== DATASET
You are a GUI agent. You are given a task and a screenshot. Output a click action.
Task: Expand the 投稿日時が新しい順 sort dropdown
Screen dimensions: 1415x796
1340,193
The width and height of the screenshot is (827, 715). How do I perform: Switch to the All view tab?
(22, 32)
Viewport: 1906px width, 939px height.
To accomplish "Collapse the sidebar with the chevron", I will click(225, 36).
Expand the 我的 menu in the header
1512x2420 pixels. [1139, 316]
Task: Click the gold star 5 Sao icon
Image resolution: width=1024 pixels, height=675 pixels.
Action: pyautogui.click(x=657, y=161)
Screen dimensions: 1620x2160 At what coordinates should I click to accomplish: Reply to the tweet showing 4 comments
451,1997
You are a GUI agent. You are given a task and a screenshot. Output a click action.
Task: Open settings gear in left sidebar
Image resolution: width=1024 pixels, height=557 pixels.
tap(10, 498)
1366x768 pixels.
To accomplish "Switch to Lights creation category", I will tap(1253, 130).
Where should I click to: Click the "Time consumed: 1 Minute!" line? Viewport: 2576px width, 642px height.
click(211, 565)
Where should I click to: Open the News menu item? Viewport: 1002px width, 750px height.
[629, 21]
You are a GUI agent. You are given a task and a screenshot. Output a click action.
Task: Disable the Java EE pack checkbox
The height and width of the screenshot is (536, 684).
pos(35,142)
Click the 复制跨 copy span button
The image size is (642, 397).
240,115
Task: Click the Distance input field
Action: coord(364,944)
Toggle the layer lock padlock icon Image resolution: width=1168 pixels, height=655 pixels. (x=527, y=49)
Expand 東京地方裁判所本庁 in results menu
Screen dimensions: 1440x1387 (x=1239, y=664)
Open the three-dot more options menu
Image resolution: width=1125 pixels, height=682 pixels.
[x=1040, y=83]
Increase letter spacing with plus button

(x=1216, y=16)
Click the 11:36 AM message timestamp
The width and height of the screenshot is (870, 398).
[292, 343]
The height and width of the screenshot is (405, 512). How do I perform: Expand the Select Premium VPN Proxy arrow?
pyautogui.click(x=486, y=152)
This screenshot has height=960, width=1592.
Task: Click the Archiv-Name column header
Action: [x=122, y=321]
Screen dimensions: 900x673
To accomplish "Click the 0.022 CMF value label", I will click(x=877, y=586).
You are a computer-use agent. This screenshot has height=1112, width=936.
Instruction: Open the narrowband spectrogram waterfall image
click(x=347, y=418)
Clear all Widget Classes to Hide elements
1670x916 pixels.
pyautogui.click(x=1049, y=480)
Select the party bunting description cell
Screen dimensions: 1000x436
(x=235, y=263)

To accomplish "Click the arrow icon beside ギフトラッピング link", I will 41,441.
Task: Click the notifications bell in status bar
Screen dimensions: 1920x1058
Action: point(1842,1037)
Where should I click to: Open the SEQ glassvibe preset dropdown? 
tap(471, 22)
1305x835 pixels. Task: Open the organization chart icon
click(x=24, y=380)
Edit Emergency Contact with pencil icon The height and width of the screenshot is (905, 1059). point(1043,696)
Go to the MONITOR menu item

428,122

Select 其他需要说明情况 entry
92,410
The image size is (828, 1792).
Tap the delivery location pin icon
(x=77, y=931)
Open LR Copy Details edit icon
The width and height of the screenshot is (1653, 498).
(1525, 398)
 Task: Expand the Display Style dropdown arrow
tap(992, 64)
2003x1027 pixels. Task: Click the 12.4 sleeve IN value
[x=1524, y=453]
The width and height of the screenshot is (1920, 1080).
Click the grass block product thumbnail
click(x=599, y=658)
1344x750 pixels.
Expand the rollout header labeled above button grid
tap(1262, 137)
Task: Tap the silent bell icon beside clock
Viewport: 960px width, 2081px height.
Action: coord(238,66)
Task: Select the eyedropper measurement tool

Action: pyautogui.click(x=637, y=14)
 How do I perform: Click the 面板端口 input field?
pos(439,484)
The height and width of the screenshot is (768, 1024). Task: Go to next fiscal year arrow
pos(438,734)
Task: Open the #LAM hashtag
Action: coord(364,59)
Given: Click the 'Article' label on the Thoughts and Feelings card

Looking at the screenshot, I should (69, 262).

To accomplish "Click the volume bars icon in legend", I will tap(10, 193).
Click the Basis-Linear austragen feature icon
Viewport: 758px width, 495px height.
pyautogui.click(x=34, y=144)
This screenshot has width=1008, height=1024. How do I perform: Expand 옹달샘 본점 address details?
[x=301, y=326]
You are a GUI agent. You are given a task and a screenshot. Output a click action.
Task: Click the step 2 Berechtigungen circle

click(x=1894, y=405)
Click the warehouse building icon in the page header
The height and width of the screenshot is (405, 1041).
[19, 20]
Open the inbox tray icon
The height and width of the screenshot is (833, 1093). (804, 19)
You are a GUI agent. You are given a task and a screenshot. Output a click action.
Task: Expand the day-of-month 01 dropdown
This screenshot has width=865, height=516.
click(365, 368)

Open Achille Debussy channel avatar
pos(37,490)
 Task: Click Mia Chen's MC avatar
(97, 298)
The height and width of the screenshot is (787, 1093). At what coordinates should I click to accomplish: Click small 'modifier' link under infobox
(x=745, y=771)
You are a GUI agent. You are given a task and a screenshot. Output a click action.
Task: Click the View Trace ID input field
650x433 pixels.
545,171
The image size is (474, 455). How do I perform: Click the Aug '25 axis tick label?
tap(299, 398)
====
## WHAT IS REQUIRED
Copy the rows from the line containing "You are a computer-use" down to the line containing "click(x=1894, y=405)", substituting "symbol" for "icon" and leaving everything else unchanged.

## FULL SOLUTION
You are a computer-use agent. This screenshot has height=1112, width=936.
Instruction: Open the narrowband spectrogram waterfall image
click(x=347, y=418)
Clear all Widget Classes to Hide elements
1670x916 pixels.
pyautogui.click(x=1049, y=480)
Select the party bunting description cell
Screen dimensions: 1000x436
(x=235, y=263)

To accomplish "Click the arrow symbol beside ギフトラッピング link", I will 41,441.
Task: Click the notifications bell in status bar
Screen dimensions: 1920x1058
Action: point(1842,1037)
Where should I click to: Open the SEQ glassvibe preset dropdown? 
tap(471, 22)
1305x835 pixels. Task: Open the organization chart symbol
click(x=24, y=380)
Edit Emergency Contact with pencil symbol The height and width of the screenshot is (905, 1059). point(1043,696)
Go to the MONITOR menu item

428,122

Select 其他需要说明情况 entry
92,410
The image size is (828, 1792).
Tap the delivery location pin symbol
(x=77, y=931)
Open LR Copy Details edit symbol
The width and height of the screenshot is (1653, 498).
(1525, 398)
 Task: Expand the Display Style dropdown arrow
tap(992, 64)
2003x1027 pixels. Task: Click the 12.4 sleeve IN value
[x=1524, y=453]
The width and height of the screenshot is (1920, 1080).
Click the grass block product thumbnail
click(x=599, y=658)
1344x750 pixels.
Expand the rollout header labeled above button grid
tap(1262, 137)
Task: Tap the silent bell symbol beside clock
Viewport: 960px width, 2081px height.
Action: coord(238,66)
Task: Select the eyedropper measurement tool

Action: pyautogui.click(x=637, y=14)
 How do I perform: Click the 面板端口 input field?
pos(439,484)
The height and width of the screenshot is (768, 1024). Task: Go to next fiscal year arrow
pos(438,734)
Task: Open the #LAM hashtag
Action: coord(364,59)
Given: Click the 'Article' label on the Thoughts and Feelings card

Looking at the screenshot, I should (69, 262).

To accomplish "Click the volume bars symbol in legend", I will tap(10, 193).
Click the Basis-Linear austragen feature symbol
Viewport: 758px width, 495px height.
pyautogui.click(x=34, y=144)
This screenshot has width=1008, height=1024. How do I perform: Expand 옹달샘 본점 address details?
[x=301, y=326]
You are a GUI agent. You are given a task and a screenshot. Output a click action.
Task: Click the step 2 Berechtigungen circle

click(x=1894, y=405)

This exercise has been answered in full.